Obviously, we have the ability to do bigger deals if we see something that really fits, but we think that's less likely in terms of what we do. Really comfortable with our portfolio. It's continued to develop beautifully. You see that in the financial performance. You see it in the launches. We will add to it, but we don't have the same need as companies that are facing some of these really large patent cliffs or other challenges with their business.
That makes sense. Is there any sort of therapeutic areas that you guys are more interested in versus other? Obviously, you have an oncology business, a virology business. Is that something that you want to continue doing BD in, or do you want to expand into new therapeutic areas?
I think we're going to stay focused in our existing areas. It really is, to your point, virology, liver disease. Part of that is virology, but liver disease and inflammation. The PBC drug that we talked about, Livdelzi, is more of an inflammation drug, but it's in our liver disease commercial group. Inflammation and then oncology, and not in any particular order. I think we look at all of those. Cell therapy also, both for oncology, inflammation, and neuro. We're looking at opportunities just given where cell therapy is going. All of those areas. We just look at what are the best opportunities with the best data, the greatest commercial potential to serve patients. I think you'll see us be active. In terms of moving into new therapeutic areas, that's not part of the plan today.

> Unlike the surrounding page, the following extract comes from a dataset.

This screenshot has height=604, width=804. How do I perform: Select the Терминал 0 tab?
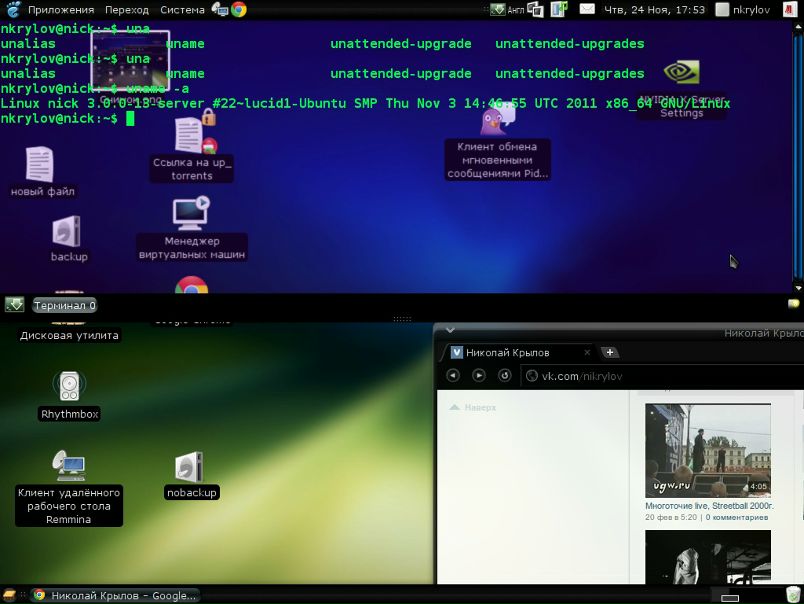[65, 305]
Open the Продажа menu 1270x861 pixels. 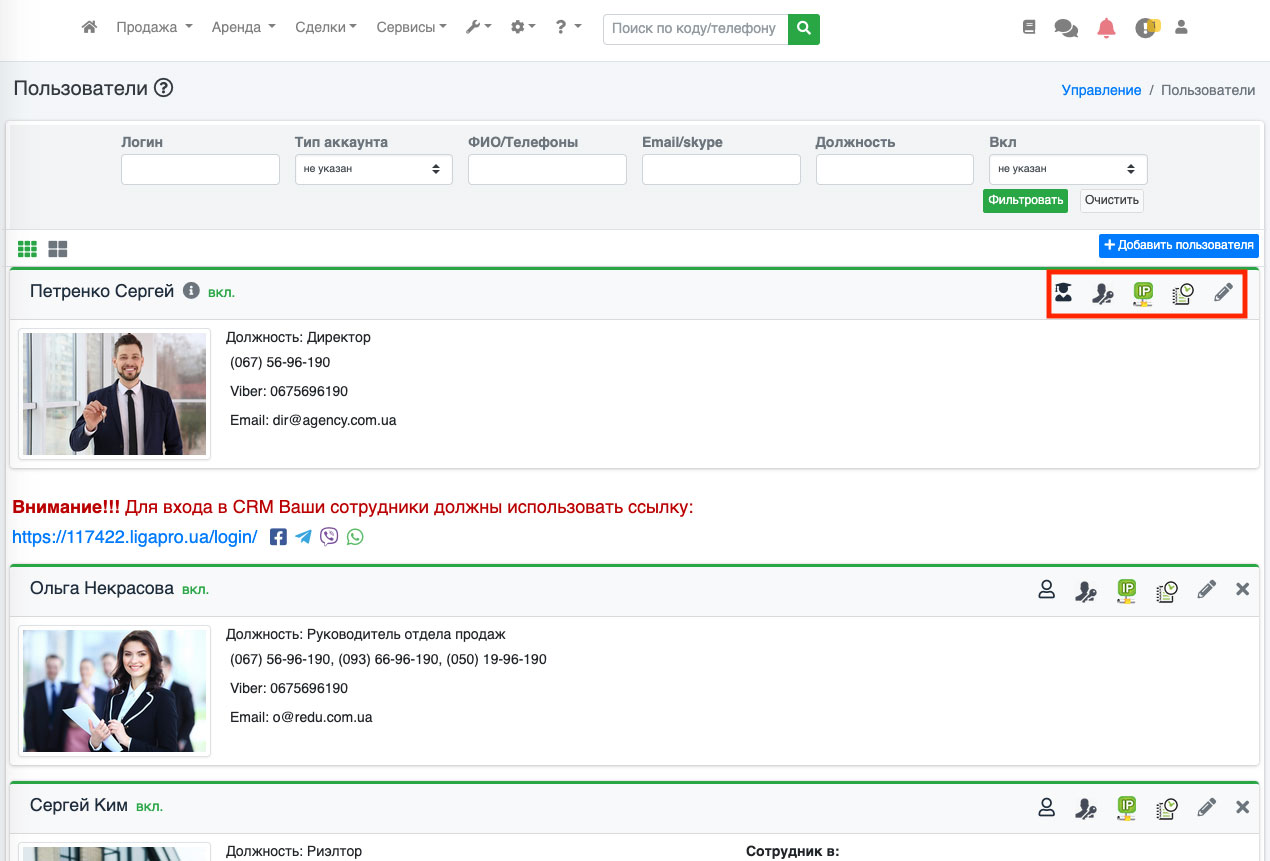click(x=154, y=28)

Of course, that could change over time, but we are very comfortable focused on the areas that we're already building out.
No, that makes sense. You mentioned neuro a couple of times, so that's why I asked.
Yeah. Sorry. Yeah. No, I only mean that in the context of the cell therapies have shown some promise in what people would consider CNS indications. As I said, we are starting to explore a CD19, CD20 bicistronic construct in some of the autoimmune and neuro conditions that are amenable to cell therapy where you have really severe refractory disease. That is what I am referring to, not beyond that at this point.
Okay. Great. I think that's all the questions I have for today. Thank you so much again for taking the time, and thank you for being with us.
Thank you. Thanks for having us. Appreciate it.